Cynical playgoers might dismiss this as Kennedy's way of waking up her audience. If so, Edelstein and his designers wildly succeed, injecting the play with a shot of adrenaline that carries it through to the end. While the conflicts in the first act persist in the second, we wonder just what difference this random, catastrophic event has on their resolution. Does it influence the characters' decisions, or does it merely hasten the inevitable? That's a discussion to be had over post-show drinks, but it is hard to deny the efficacy of Kennedy's introduction of the fate versus free will debate into her story.
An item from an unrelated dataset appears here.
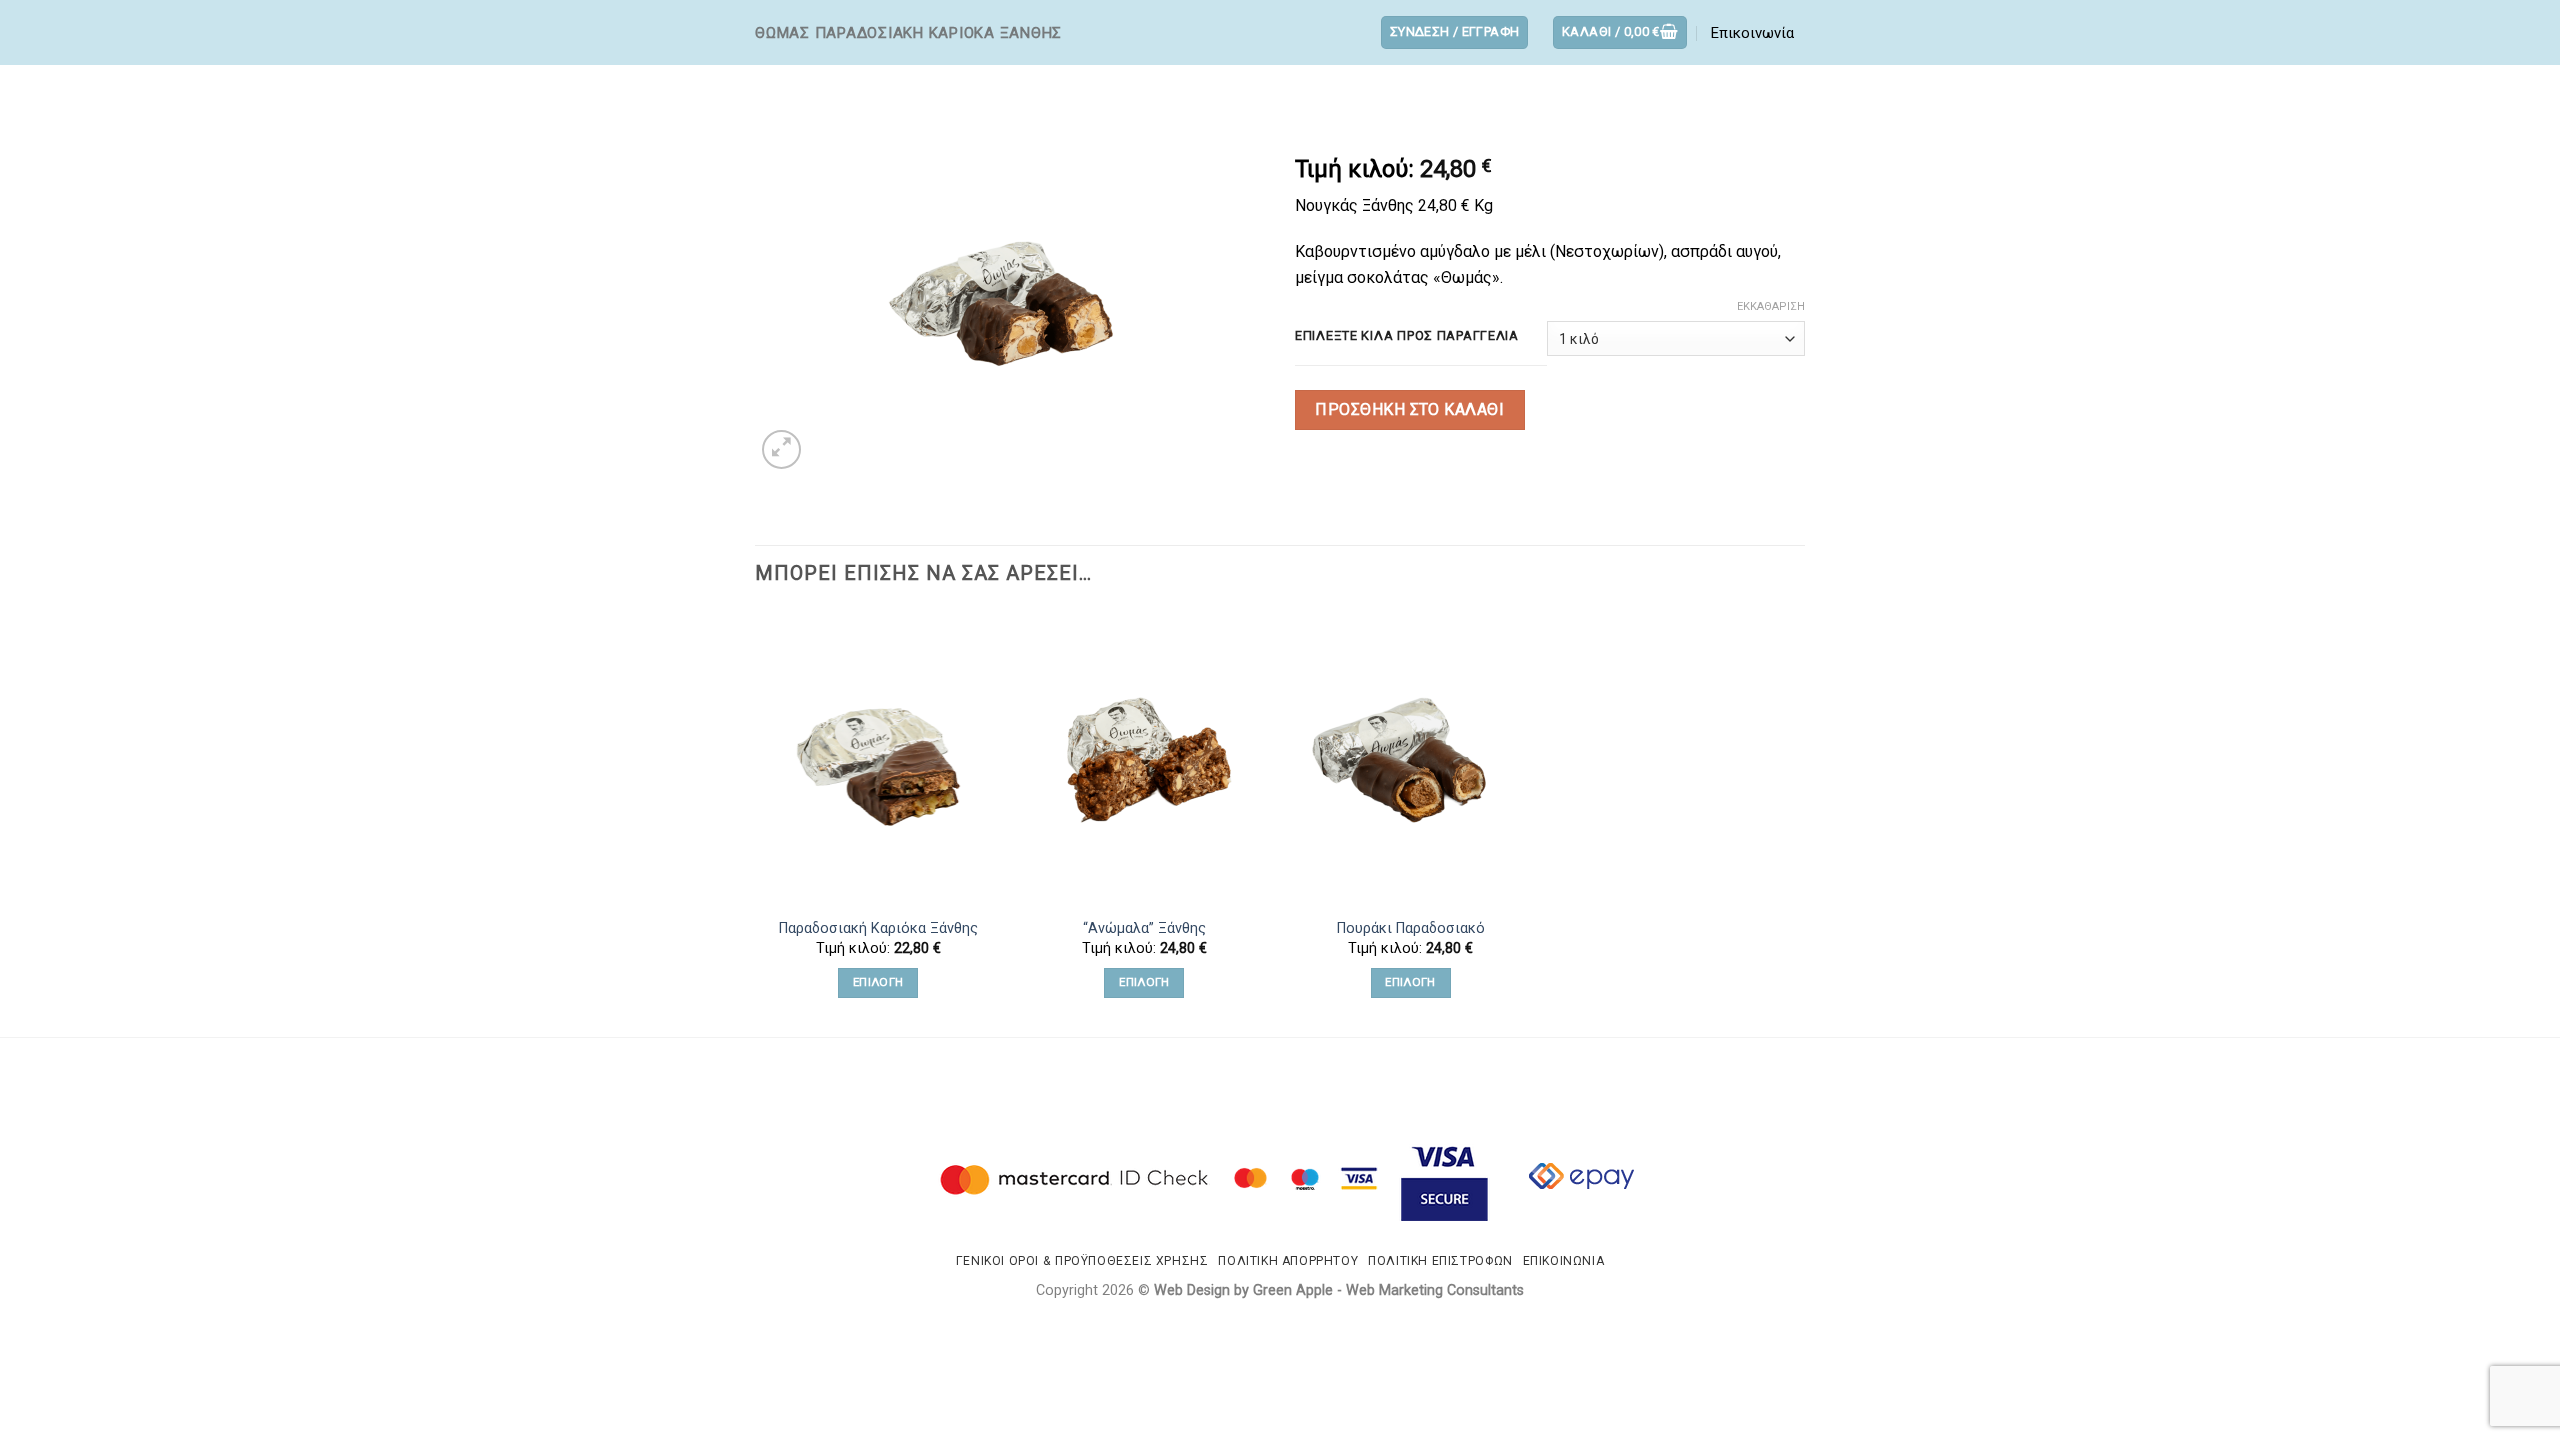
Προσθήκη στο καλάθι (1409, 409)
That's not to say the performances are uniformly snooze-worthy up to that point. This first-rate cast does its best with the sleepy, somewhat clichéd writing. Bresnahan prevents Luda from slipping into caricature with an earthy, relatable performance (even when she has to talk to an onion, her surrogate for God, with whom she is not speaking). Kibler is plucky and fresh as the smart-mouthed Vita. As Nic, Rispoli embodies a frighteningly realistic Italian patriarch, complete with bursts of anger and delusions of grandeur.

Jordyn DiNatale plays Francesca, and Michael Rispoli plays Nic in Napoli, Brooklyn.
Jordyn DiNatale plays Francesca, and Michael Rispoli plays Nic in Napoli, Brooklyn.
(© Joan Marcus)

If Edelstein's staging occasionally seems clunky, with characters squeezed into corners of the proscenium, it is only because he is saving up his magic for the best part. That deus ex machina is really the most compelling reason to see the show. Seriously, it's incredible.

Of course, Kennedy has a lot to say about the immigrant experience, the tension between old and new, and the violence that derives from an insecure patriarchy — but that's not what you're going to remember about Napoli, Brooklyn. You're going to remember your heart jumping into your throat, mercifully right before intermission.